Question

How do you evaluate the integral of `int (2^tanθ)sec^2(θ) dθ`?

Answer 1

`int 2^{tan theta} * sec^2 theta "d"theta = 2^{tan theta}/ln2 + "Integration Constant"`

Explanation:

Note that the

`frac{"d"}{"d"theta}(tan theta) = sec^2 theta`

The integrand looks to be a result of the chain rule so let's work backwards.

The derivative of an exponential function is retains the exponential. So we begin by finding the derivative of `2^{tan theta}`.
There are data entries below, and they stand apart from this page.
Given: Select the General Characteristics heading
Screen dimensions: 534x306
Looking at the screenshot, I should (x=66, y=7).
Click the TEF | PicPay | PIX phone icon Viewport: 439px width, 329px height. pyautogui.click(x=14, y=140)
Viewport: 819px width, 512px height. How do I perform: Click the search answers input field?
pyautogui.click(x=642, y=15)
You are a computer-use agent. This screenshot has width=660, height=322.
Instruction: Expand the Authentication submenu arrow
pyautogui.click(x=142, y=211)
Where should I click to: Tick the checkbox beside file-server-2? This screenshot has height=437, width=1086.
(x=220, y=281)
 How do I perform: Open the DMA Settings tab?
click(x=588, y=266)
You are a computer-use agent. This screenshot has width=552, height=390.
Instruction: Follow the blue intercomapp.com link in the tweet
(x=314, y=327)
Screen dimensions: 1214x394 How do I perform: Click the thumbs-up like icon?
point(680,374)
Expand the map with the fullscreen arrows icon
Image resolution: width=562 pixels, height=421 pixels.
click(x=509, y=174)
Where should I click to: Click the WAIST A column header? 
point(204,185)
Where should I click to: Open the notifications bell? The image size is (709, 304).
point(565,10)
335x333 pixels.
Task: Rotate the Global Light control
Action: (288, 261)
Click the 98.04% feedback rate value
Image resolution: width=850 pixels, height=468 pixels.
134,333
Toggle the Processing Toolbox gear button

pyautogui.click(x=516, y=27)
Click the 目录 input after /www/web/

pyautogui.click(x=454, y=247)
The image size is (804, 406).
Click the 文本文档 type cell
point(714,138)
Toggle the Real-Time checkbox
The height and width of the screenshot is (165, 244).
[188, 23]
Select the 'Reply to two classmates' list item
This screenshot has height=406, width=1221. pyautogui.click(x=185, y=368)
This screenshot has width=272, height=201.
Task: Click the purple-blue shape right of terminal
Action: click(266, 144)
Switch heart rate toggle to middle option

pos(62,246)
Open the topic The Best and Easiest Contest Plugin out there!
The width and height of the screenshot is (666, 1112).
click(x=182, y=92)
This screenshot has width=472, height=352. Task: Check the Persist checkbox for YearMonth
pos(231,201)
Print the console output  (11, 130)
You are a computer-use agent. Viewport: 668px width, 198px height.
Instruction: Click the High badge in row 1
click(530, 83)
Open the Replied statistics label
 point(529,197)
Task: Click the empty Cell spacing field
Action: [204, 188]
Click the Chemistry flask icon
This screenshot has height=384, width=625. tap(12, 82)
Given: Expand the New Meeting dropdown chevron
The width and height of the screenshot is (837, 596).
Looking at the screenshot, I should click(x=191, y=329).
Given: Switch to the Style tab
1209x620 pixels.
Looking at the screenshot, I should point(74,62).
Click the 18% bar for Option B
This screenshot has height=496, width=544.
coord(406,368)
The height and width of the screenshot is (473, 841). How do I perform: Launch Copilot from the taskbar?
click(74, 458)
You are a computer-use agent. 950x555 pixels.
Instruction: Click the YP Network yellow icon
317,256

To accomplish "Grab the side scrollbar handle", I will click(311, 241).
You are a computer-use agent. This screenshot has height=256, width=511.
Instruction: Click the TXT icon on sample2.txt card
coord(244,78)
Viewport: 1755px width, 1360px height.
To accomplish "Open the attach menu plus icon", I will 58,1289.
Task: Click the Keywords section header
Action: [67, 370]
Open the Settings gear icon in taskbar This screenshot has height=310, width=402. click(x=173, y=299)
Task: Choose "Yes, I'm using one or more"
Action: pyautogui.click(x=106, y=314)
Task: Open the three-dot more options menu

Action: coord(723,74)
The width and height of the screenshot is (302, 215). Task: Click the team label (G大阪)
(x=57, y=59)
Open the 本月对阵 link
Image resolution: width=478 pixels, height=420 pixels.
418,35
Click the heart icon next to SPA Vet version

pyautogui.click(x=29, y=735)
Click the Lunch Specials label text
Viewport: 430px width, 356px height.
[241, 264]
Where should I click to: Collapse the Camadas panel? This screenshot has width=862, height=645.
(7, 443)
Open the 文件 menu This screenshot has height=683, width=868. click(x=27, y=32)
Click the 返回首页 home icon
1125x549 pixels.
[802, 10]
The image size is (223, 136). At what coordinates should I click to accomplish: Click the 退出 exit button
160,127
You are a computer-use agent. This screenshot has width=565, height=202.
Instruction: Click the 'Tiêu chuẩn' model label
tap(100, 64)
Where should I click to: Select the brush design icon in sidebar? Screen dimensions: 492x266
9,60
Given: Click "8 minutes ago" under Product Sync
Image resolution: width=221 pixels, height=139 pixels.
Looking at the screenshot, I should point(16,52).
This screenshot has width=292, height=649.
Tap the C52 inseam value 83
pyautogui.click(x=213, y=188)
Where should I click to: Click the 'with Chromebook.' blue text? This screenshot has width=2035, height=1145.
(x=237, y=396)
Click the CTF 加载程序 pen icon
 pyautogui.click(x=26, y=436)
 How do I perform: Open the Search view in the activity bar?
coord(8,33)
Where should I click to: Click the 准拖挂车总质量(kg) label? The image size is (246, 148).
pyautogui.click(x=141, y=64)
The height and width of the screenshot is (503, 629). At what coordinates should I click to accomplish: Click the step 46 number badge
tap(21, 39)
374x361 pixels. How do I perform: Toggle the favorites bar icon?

`frac{"d"}{"d"theta}(2^{tan theta}) = frac{"d"}{"d"theta}(e^{ln2 * tan theta})`

`= e^(ln2 * tan theta) * "d"/("d"theta)(ln2 * tan theta)`

`= e^(ln2 * tan theta) * ln2 * sec^2 theta`

`= 2^{tan theta} * ln2 * sec^2 theta`

Therefore,

`int 2^{tan theta} * ln2 * sec^2 theta "d"theta = 2^{tan theta} + "Constant"`

Divide both sides by `ln2` to get our final answer.

`int 2^{tan theta} * sec^2 theta "d"theta = 2^{tan theta}/ln2 + "Another Constant"`